In the three years since that post, cross-region analysis has improved and q2-sidle/smurf engages with this problem directly. Awareness in this field of compositionality has also improved, and this kit's problem of presenting a taxonomy table that is multi-region compositional may not be a problem forever.
Perhaps I am at fault for being a grumpy armchair statistician. This kit has the same problem that all of meta-*omics has: each observation can come from multiple sources, and all of this is convolved in the measurements you make. And yet, the field is making reasonable progress!
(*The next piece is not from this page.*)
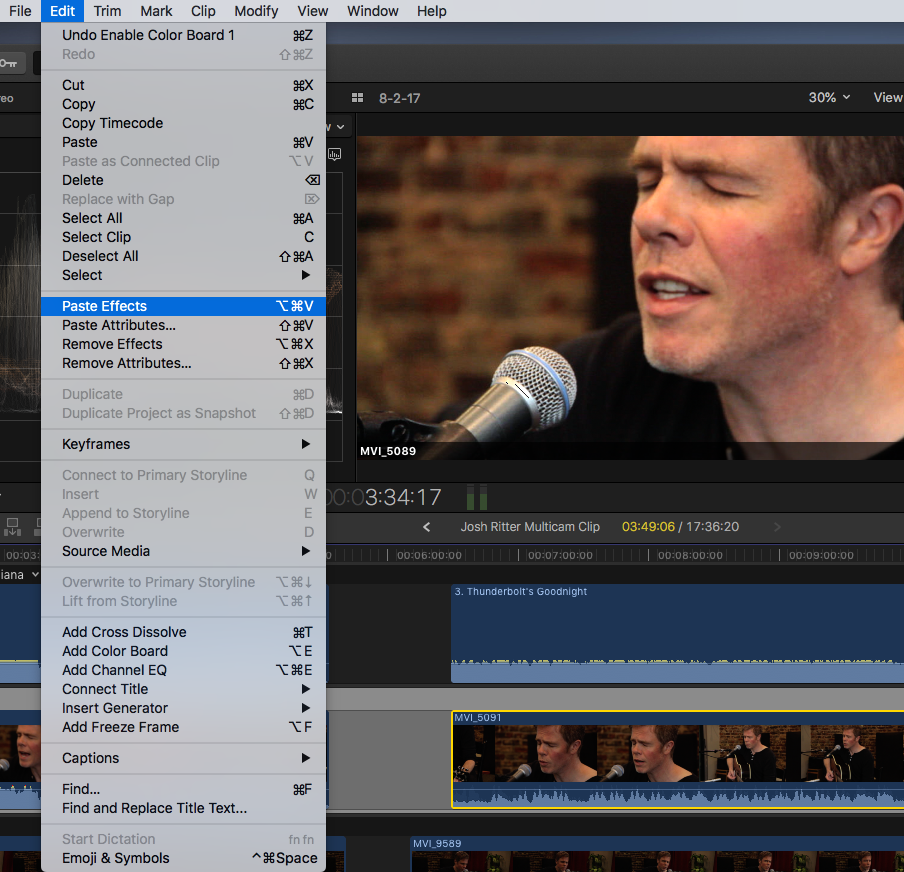Image resolution: width=904 pixels, height=872 pixels.
Task: Click the keyword editor key icon
Action: click(x=8, y=63)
Thank you so much for your answers @colinbrislawn! I really hope that this problem can be solved in the near future because I think that to put together feature counts from different V regions in a reasonable way would be valuable. Meanwhile, we'll have to look for alternatives .
Hello, a brief observation, I used q2-sidle for a similar set of data, and the results (especially the taxonomy profiling) were consistently better than those obtained by using specific regions. Just making the filogeteic tree was a challenge that I could not resolve.
Sidle and the SMURF algorithm takes the counts from the disjoined regions, aligns them to a reference, and then uses expectation maximization to solve the abundance. The multi-region approach gives you increased specificity, but it also designed to handle differences in regional coverage/database coverage.
The problem with Sidle for you is that it currently requires primers with Ion Torrent doesn't provide. It's on my list for Sidle, but probably not until I finish an earlier PR and get the manuscript re-submitted. Happy to share throughts/coding if some else wanted to take on that particular challenge, though. I have some cool partial tools and thoughts, I just have been busy.
The trick to the tree in Sidle is that if you 're using Silva and want a tree it must have a corresponding insertion tree backbone. The ccurrent (March 2023) version that has a matching backbone is 128.
I think that q2-sidle is a very useful tool but, as you mentioned, I checked it last week and I realized that I needed primer sequences, so I had to discard its use. Only a question about q2-slide because I only had time to skim the documents and I read that it generates a reconstructed table and associated taxonomy. Is this reconstructed table a kind of "consensus" table as I referred in the subject of this discussion?
As far as I know, the primer sequences are proprietary. I read in other posts that there are some papers where we could infer these sequences but there is no document that state it in a "official" way. I have used a plugin to separate the V regions published this year by @KMaki that is partially based on that these sequences are still unknown.